------ Provided passage ------
Baku – Azerbaijan
Ever since my trip to the “Stans” three years ago, I’ve been wanting to go back to that part of the world. Back then I did not get a visa in time for a visit to Turkmenistan, so that has remained on the bucket list.
The chance presented itself head off to Baku, Azerbaijan. The initial plan was to then take a cargo ship and cross the Caspian Sea to Turmenbashi, Turkmenistan and travel across the country, exiting into Uzbekistan. For reasons I’ll outline later, that did not happen. But I did get to visit Baku, a city that I expect to experience a big surge in tourism in the coming years.
Located strategically between Europe and Asia, Baku is easily accessible for both tourists from Europe (of which there are very few), Russia and Arab countries (of which there are a lot). I chose to fly via Istanbul, getting into Heydar Aliyev International Airport (former Azerbaijani president and eponym to many more buildings than just the airport) on a Thursday evening. The airport is about a 20mins drive away from the city center and along the drive one gets already a first impression of the kind of architecture that awaits you.
------ Dataset content ------
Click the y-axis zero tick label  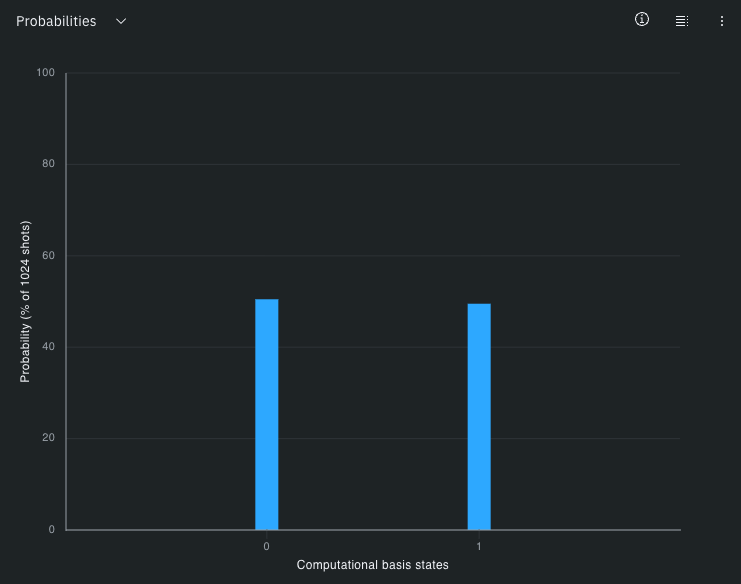52,530
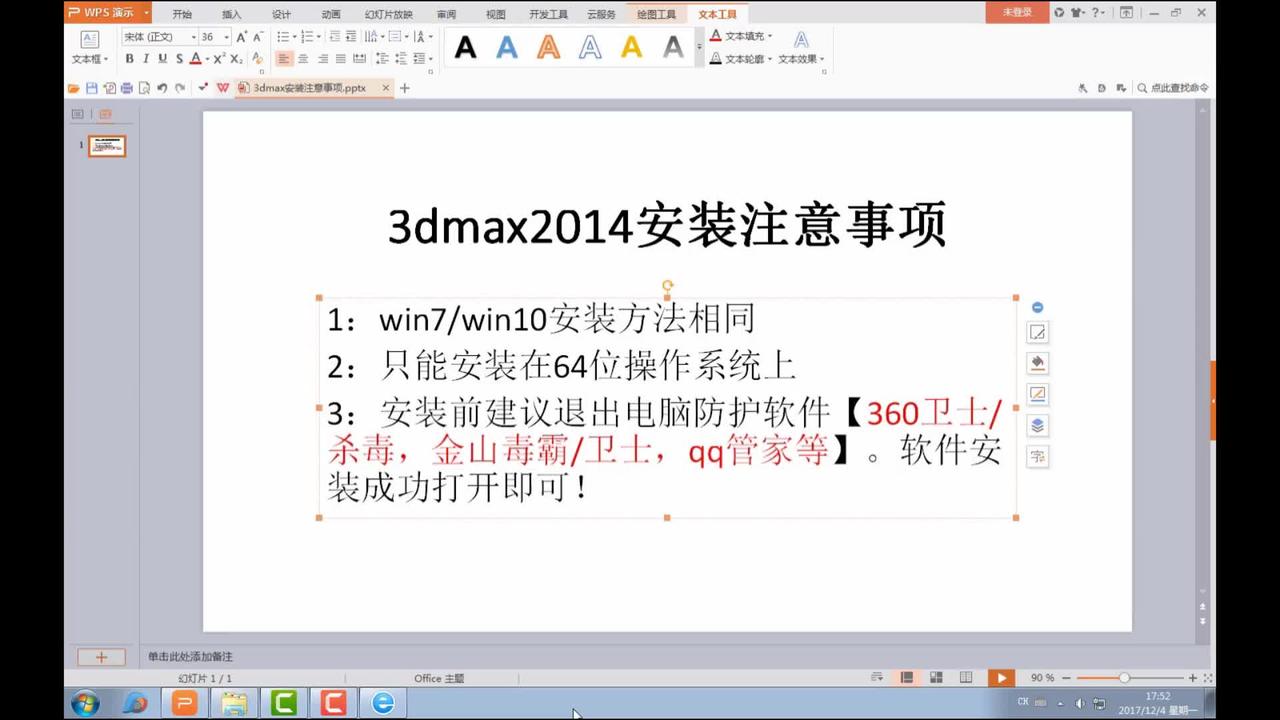Toggle bold formatting on selected text
This screenshot has width=1280, height=720.
click(130, 59)
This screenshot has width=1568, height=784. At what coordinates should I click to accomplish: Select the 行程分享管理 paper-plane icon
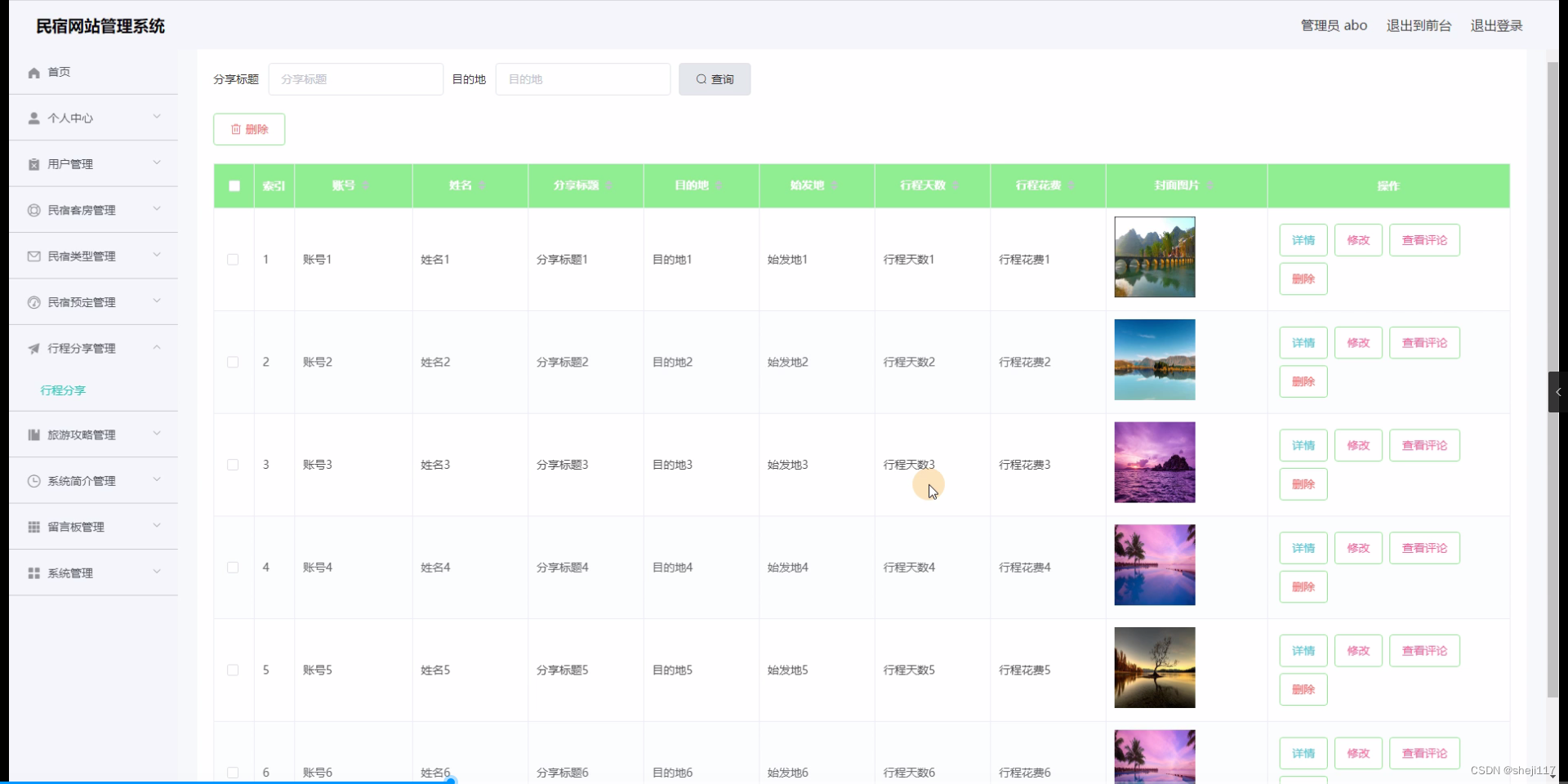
------
[Required tasks]:
**A)** Update the Baku travel account between "The chance presented" and "the coming years.", inclusive, so that "ferry" replaces "cargo ship".
**B)** Collect every line of the records that contains the string "height".
The Baku travel account and the records are separate, unrelated material.

[Written answers]:
**A)**
The chance presented itself head off to Baku, Azerbaijan. The initial plan was to then take a ferry and cross the Caspian Sea to Turmenbashi, Turkmenistan and travel across the country, exiting into Uzbekistan. For reasons I’ll outline later, that did not happen. But I did get to visit Baku, a city that I expect to experience a big surge in tourism in the coming years.

**B)**
This screenshot has width=1280, height=720.
This screenshot has width=1568, height=784. At what coordinates should I click to accomplish: Select the 行程分享管理 paper-plane icon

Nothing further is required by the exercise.